~by Sarah Waters
1999 Lambda Literary Award Winner
While not the first book I've read by Sarah Waters, Tipping the Velvet is her wonderful debut novel. Like all of the books she has written so far, her first was nominated for numerous awards in addition to winning several. Waters well deserves these honors--she is a fabulous writer and one of the few authors that I will seek out and read anything that she has written.
Nancy Astley is an oyster-girl from Whitstable in the late 1800s. She falls in love with Kitty Butler, a talented male impersonator, and ends up following her to London as her friend and dresser. She leaves her home and beloved family for the sensationalism of the music halls only to have her heart broken. Told in three parts, the novel follows Nan's sexual awakening and her experiences living in London--from the music halls, to the streets, and beyond--but ultimately it is a love story.
Interestingly, Nan never seemed to really struggle with her sexuality (which is somewhat refreshing) while her family and those around her often did. However, while not accepted by society as a whole, there were some sectors where being a tom and other sorts of "deviancies" were not only accepted but were celebrated.
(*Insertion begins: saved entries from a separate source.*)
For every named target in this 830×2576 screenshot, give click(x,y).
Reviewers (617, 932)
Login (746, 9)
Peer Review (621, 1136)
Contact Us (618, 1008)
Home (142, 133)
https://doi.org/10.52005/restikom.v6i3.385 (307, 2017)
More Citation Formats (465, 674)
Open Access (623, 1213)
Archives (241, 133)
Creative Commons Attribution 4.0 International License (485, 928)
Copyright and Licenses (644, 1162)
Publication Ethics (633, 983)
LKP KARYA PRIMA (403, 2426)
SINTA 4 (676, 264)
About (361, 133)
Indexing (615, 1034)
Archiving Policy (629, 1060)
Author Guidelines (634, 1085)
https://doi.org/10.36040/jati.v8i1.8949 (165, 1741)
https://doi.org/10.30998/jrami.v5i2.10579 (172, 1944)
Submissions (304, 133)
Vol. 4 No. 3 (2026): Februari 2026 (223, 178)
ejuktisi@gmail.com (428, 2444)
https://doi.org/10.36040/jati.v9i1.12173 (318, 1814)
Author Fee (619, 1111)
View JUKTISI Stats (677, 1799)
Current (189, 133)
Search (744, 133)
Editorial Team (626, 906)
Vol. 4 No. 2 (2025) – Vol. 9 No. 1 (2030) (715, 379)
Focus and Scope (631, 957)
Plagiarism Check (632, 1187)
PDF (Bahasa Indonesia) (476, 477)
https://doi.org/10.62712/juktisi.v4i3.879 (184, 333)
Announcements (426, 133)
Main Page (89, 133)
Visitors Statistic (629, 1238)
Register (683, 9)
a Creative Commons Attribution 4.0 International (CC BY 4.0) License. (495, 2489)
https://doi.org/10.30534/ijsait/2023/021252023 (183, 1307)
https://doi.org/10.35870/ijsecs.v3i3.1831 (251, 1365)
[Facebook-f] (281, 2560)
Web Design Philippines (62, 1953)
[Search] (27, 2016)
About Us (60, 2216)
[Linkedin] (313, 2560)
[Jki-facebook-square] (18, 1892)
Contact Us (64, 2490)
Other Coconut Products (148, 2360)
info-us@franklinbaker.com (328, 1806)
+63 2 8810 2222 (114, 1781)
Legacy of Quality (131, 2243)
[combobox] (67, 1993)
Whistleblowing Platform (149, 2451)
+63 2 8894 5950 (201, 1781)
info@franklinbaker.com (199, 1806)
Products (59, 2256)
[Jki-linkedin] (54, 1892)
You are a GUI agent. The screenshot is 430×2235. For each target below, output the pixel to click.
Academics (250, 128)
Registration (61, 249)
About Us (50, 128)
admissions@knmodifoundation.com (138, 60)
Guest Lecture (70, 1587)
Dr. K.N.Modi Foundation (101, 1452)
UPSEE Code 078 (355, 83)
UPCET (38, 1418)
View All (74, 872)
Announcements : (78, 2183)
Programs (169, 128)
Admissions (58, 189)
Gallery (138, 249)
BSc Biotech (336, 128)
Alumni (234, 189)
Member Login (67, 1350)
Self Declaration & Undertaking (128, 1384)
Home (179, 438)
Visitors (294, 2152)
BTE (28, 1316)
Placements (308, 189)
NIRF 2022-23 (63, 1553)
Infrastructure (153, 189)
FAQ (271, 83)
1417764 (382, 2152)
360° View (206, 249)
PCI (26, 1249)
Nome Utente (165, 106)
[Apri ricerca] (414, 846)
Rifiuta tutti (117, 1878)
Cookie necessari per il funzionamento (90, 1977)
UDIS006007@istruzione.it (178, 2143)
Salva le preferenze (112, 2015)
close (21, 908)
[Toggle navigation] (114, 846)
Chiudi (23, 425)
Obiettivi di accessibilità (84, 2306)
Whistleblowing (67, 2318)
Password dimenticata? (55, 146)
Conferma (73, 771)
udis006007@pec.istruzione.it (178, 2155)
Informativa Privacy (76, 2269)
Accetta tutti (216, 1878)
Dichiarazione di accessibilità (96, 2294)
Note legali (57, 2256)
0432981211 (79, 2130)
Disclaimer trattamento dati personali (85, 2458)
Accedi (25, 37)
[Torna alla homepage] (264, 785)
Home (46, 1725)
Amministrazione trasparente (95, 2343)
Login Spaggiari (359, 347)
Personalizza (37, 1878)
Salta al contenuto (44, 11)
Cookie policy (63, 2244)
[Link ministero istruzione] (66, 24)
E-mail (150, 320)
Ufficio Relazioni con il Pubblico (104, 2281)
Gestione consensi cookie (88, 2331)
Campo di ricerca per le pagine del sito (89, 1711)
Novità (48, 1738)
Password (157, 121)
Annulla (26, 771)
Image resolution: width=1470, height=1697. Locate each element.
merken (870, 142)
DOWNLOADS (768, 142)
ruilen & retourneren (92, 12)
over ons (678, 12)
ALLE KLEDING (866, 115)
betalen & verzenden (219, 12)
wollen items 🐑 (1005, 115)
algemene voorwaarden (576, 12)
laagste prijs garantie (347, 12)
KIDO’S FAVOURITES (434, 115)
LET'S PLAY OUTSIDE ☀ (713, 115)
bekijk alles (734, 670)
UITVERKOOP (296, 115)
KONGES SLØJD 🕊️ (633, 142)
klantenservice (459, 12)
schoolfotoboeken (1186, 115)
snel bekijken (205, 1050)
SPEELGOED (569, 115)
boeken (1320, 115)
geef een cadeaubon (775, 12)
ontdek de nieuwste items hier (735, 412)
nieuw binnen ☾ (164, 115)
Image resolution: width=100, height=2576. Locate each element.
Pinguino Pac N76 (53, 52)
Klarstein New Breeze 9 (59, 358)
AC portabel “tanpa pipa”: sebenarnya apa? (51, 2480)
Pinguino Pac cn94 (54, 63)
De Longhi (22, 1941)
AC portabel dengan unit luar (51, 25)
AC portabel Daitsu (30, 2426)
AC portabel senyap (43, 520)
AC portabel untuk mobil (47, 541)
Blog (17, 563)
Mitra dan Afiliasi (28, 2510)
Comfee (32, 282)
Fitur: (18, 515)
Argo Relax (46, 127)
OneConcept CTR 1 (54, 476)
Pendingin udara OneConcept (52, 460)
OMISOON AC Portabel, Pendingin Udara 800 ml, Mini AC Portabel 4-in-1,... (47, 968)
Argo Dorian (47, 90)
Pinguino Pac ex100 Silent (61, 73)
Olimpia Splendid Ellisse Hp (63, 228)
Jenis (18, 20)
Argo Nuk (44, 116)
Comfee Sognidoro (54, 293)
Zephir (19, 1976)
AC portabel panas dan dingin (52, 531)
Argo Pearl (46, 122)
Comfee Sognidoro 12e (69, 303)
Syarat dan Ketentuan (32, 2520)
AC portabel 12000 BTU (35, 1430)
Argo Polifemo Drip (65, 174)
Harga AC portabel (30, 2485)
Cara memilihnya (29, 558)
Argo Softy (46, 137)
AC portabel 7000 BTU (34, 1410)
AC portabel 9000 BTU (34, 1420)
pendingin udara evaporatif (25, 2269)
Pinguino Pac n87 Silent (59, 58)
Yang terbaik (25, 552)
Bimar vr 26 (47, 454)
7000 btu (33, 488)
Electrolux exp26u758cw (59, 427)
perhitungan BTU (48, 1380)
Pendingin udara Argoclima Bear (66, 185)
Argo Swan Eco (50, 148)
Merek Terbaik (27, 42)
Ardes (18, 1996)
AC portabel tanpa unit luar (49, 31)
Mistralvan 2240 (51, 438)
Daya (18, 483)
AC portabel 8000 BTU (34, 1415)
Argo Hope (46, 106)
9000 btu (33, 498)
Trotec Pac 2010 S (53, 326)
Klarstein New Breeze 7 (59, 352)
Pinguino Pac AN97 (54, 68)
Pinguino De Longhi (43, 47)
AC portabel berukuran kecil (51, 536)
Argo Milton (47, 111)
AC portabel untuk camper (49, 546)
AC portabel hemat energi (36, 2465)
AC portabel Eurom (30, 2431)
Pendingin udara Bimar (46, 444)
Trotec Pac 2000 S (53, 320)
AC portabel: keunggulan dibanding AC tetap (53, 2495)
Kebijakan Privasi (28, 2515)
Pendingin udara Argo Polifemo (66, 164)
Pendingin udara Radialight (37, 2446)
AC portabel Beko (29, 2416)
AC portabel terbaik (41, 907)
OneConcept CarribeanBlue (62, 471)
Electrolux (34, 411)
Waters' writing is extraordinarily evocative and sensual. She doesn't shy away from provocative subjects and certain scenes are down right erotic. As I've come to expect, she has created an incredibly mesmerizing atmosphere--in this case, she explores the diversity of lesbianism in Victorian England in general and in the London area specifically. Though not particularly fast paced, and at times quite slow and fairly uneven, it still moved along rather enjoyably. The book was marvelous and I was far from disappointed. It is dangerous to pick up to read when you have other things that need to be done--once I had, I didn't want to put it down until it was finished.